>> Begin Working data
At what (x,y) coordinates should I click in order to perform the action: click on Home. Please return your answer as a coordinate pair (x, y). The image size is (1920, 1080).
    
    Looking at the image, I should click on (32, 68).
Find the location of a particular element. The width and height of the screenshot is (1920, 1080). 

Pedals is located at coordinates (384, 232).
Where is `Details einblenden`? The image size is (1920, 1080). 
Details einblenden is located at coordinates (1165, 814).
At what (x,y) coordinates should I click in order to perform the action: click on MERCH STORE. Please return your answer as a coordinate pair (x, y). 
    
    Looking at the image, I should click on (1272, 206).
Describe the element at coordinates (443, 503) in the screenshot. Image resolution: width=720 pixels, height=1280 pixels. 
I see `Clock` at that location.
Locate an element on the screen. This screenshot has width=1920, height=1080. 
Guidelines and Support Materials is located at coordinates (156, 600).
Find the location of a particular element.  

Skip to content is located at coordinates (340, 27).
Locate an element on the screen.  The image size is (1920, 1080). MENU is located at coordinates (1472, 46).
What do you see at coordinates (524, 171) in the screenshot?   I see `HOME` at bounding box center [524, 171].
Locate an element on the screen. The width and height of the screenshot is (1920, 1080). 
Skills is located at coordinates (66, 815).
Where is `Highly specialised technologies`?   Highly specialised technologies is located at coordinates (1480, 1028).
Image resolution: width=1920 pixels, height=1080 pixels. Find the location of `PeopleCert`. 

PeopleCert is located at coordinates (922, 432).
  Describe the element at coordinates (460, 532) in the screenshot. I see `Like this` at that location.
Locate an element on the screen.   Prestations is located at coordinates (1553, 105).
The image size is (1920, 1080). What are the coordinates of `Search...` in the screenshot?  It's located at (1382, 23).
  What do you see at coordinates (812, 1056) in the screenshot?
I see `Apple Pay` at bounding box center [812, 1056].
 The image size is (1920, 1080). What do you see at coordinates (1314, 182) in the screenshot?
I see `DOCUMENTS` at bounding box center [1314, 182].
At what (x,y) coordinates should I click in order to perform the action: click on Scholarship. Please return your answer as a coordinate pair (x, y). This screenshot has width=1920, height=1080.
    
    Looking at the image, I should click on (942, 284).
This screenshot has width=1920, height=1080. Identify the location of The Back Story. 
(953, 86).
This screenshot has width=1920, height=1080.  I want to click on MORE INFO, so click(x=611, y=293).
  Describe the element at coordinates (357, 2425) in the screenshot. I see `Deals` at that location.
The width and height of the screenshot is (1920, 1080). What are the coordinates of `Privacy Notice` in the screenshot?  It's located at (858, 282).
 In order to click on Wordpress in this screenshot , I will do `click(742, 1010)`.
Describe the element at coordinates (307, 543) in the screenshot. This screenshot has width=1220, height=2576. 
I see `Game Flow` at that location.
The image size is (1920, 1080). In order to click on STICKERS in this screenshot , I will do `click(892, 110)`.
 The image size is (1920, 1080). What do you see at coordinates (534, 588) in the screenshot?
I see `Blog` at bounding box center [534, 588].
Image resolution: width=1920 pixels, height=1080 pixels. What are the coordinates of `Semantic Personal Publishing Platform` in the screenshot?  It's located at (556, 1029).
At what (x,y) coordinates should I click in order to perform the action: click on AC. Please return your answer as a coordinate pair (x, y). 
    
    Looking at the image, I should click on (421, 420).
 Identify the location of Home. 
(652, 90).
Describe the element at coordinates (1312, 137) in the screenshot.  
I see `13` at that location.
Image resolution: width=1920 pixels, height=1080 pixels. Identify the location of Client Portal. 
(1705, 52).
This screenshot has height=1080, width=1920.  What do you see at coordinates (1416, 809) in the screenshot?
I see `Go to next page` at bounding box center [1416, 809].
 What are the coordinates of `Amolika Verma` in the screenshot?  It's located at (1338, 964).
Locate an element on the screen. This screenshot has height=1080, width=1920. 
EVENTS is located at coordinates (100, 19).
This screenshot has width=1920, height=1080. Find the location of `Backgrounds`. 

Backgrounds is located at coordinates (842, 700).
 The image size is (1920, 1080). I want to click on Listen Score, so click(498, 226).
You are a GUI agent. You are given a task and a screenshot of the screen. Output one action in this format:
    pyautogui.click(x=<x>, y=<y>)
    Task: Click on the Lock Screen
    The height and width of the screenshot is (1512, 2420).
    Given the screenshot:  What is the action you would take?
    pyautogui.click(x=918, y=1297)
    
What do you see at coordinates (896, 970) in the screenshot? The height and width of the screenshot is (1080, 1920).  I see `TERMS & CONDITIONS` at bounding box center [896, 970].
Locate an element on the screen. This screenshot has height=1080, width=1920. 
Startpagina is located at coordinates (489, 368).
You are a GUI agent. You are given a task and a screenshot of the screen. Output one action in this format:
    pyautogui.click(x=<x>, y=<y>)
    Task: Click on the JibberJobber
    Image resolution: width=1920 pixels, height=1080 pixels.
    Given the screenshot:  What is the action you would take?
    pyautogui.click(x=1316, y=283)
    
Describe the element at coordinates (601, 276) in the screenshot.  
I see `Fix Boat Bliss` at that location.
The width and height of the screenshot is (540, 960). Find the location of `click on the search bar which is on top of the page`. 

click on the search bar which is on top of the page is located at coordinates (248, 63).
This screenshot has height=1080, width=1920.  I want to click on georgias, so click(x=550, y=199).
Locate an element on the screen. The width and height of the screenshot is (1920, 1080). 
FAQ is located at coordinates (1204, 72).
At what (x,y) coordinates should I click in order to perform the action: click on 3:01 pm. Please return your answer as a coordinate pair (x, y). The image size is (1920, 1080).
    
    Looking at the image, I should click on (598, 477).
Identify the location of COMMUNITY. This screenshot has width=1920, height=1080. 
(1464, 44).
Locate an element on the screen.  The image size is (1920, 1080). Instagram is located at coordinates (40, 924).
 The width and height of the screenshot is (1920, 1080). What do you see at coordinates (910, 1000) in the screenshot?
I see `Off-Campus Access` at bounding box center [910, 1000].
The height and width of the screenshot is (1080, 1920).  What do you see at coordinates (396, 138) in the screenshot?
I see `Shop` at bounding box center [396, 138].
>> End Working data
Written task
Rewrite all of the entries above as a numbered list, one line per item, leaving out the blank lines.

Correct output
1. At what (x,y) coordinates should I click in order to perform the action: click on Home. Please return your answer as a coordinate pair (x, y). The image size is (1920, 1080).
2.     Looking at the image, I should click on (32, 68).
3. Find the location of a particular element. The width and height of the screenshot is (1920, 1080). 
4. Pedals is located at coordinates (384, 232).
5. Where is `Details einblenden`? The image size is (1920, 1080). 
6. Details einblenden is located at coordinates (1165, 814).
7. At what (x,y) coordinates should I click in order to perform the action: click on MERCH STORE. Please return your answer as a coordinate pair (x, y). 
8.     Looking at the image, I should click on (1272, 206).
9. Describe the element at coordinates (443, 503) in the screenshot. Image resolution: width=720 pixels, height=1280 pixels. 
10. I see `Clock` at that location.
11. Locate an element on the screen. This screenshot has width=1920, height=1080. 
12. Guidelines and Support Materials is located at coordinates (156, 600).
13. Find the location of a particular element.  
14. Skip to content is located at coordinates (340, 27).
15. Locate an element on the screen.  The image size is (1920, 1080). MENU is located at coordinates (1472, 46).
16. What do you see at coordinates (524, 171) in the screenshot?   I see `HOME` at bounding box center [524, 171].
17. Locate an element on the screen. The width and height of the screenshot is (1920, 1080). 
18. Skills is located at coordinates (66, 815).
19. Where is `Highly specialised technologies`?   Highly specialised technologies is located at coordinates (1480, 1028).
20. Image resolution: width=1920 pixels, height=1080 pixels. Find the location of `PeopleCert`. 
21. PeopleCert is located at coordinates (922, 432).
22.   Describe the element at coordinates (460, 532) in the screenshot. I see `Like this` at that location.
23. Locate an element on the screen.   Prestations is located at coordinates (1553, 105).
24. The image size is (1920, 1080). What are the coordinates of `Search...` in the screenshot?  It's located at (1382, 23).
25.   What do you see at coordinates (812, 1056) in the screenshot?
26. I see `Apple Pay` at bounding box center [812, 1056].
27.  The image size is (1920, 1080). What do you see at coordinates (1314, 182) in the screenshot?
28. I see `DOCUMENTS` at bounding box center [1314, 182].
29. At what (x,y) coordinates should I click in order to perform the action: click on Scholarship. Please return your answer as a coordinate pair (x, y). This screenshot has width=1920, height=1080.
30.     Looking at the image, I should click on (942, 284).
31. This screenshot has width=1920, height=1080. Identify the location of The Back Story. 
32. (953, 86).
33. This screenshot has width=1920, height=1080.  I want to click on MORE INFO, so click(x=611, y=293).
34.   Describe the element at coordinates (357, 2425) in the screenshot. I see `Deals` at that location.
35. The width and height of the screenshot is (1920, 1080). What are the coordinates of `Privacy Notice` in the screenshot?  It's located at (858, 282).
36.  In order to click on Wordpress in this screenshot , I will do `click(742, 1010)`.
37. Describe the element at coordinates (307, 543) in the screenshot. This screenshot has width=1220, height=2576. 
38. I see `Game Flow` at that location.
39. The image size is (1920, 1080). In order to click on STICKERS in this screenshot , I will do `click(892, 110)`.
40.  The image size is (1920, 1080). What do you see at coordinates (534, 588) in the screenshot?
41. I see `Blog` at bounding box center [534, 588].
42. Image resolution: width=1920 pixels, height=1080 pixels. What are the coordinates of `Semantic Personal Publishing Platform` in the screenshot?  It's located at (556, 1029).
43. At what (x,y) coordinates should I click in order to perform the action: click on AC. Please return your answer as a coordinate pair (x, y). 
44.     Looking at the image, I should click on (421, 420).
45.  Identify the location of Home. 
46. (652, 90).
47. Describe the element at coordinates (1312, 137) in the screenshot.  
48. I see `13` at that location.
49. Image resolution: width=1920 pixels, height=1080 pixels. Identify the location of Client Portal. 
50. (1705, 52).
51. This screenshot has height=1080, width=1920.  What do you see at coordinates (1416, 809) in the screenshot?
52. I see `Go to next page` at bounding box center [1416, 809].
53.  What are the coordinates of `Amolika Verma` in the screenshot?  It's located at (1338, 964).
54. Locate an element on the screen. This screenshot has height=1080, width=1920. 
55. EVENTS is located at coordinates (100, 19).
56. This screenshot has width=1920, height=1080. Find the location of `Backgrounds`. 
57. Backgrounds is located at coordinates (842, 700).
58.  The image size is (1920, 1080). I want to click on Listen Score, so click(498, 226).
59. You are a GUI agent. You are given a task and a screenshot of the screen. Output one action in this format:
60.     pyautogui.click(x=<x>, y=<y>)
61.     Task: Click on the Lock Screen
62.     The height and width of the screenshot is (1512, 2420).
63.     Given the screenshot:  What is the action you would take?
64.     pyautogui.click(x=918, y=1297)
65. What do you see at coordinates (896, 970) in the screenshot? The height and width of the screenshot is (1080, 1920).  I see `TERMS & CONDITIONS` at bounding box center [896, 970].
66. Locate an element on the screen. This screenshot has height=1080, width=1920. 
67. Startpagina is located at coordinates (489, 368).
68. You are a GUI agent. You are given a task and a screenshot of the screen. Output one action in this format:
69.     pyautogui.click(x=<x>, y=<y>)
70.     Task: Click on the JibberJobber
71.     Image resolution: width=1920 pixels, height=1080 pixels.
72.     Given the screenshot:  What is the action you would take?
73.     pyautogui.click(x=1316, y=283)
74. Describe the element at coordinates (601, 276) in the screenshot.  
75. I see `Fix Boat Bliss` at that location.
76. The width and height of the screenshot is (540, 960). Find the location of `click on the search bar which is on top of the page`. 
77. click on the search bar which is on top of the page is located at coordinates (248, 63).
78. This screenshot has height=1080, width=1920.  I want to click on georgias, so click(x=550, y=199).
79. Locate an element on the screen. The width and height of the screenshot is (1920, 1080). 
80. FAQ is located at coordinates (1204, 72).
81. At what (x,y) coordinates should I click in order to perform the action: click on 3:01 pm. Please return your answer as a coordinate pair (x, y). The image size is (1920, 1080).
82.     Looking at the image, I should click on (598, 477).
83. Identify the location of COMMUNITY. This screenshot has width=1920, height=1080. 
84. (1464, 44).
85. Locate an element on the screen.  The image size is (1920, 1080). Instagram is located at coordinates (40, 924).
86.  The width and height of the screenshot is (1920, 1080). What do you see at coordinates (910, 1000) in the screenshot?
87. I see `Off-Campus Access` at bounding box center [910, 1000].
88. The height and width of the screenshot is (1080, 1920).  What do you see at coordinates (396, 138) in the screenshot?
89. I see `Shop` at bounding box center [396, 138].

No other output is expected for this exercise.